City Hostel neben der nordkoreanischen Botschaft in Berlin-Mitte (Bild: imago images/Rüdiger Wölk)
Audio: Inforadio | 27.01.2020 | Cecilia Reible | Bild: imago images/Rüdiger Wölk

Nordkoreanisches Botschaftsgelände - Was wird aus dem City Hostel in Mitte?

Vor drei Jahren entzog das Bezirksamt Mitte der Betreiberin des City Hostels auf dem Gelände der nordkoreanischen Botschaft die Nutzungsrechte. Dagegen hat die Betreiberin geklagt. Am Dienstag landet der Fall vor dem Verwaltungsgericht. Von Ulf Morling

Das Berliner Verwaltungsgericht verhandelt am Dienstag über die Klage der Betreiberin des City Hostels in der Glinkastraße, der EGI GmbH. Das dafür zuständige Bezirksamt hatte eine sogenannte Nutzungsuntersagung erlassen und sich mit seinem Schritt auf die EU-Verordnung 2017/1509 vom August 2017 bezogen. Diese war nach beschlossener UN-Sanktionen in Kraft getreten.

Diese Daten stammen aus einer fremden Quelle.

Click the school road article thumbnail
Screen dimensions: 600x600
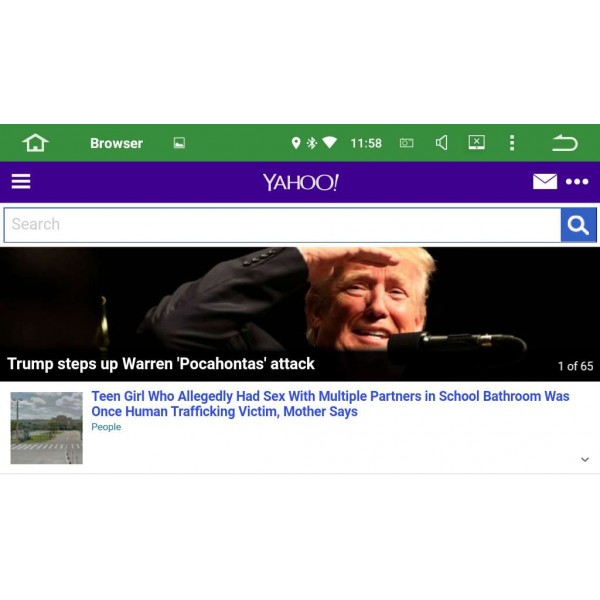[x=46, y=428]
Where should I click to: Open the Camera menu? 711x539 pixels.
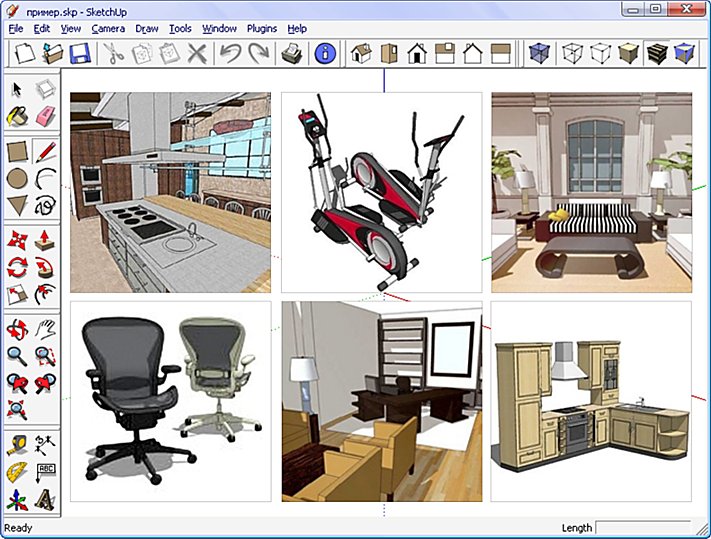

Eine der "restriktiven Maßnahmen gegen die Demokratische Volksrepublik Korea" sollte auch in der Europäischen Gemeinschaft Geldflüsse stoppen, die der Finanzierung eines Atomprogramms in Nordkorea dienen könnten. Das war die Grundlage für das Bezirksamt Mitte, die Nutzungsuntersagung für die Betreiberin des Hostels anzuordnen, welche monatlich um die 40.000 Euro Miete zahlen sollen. 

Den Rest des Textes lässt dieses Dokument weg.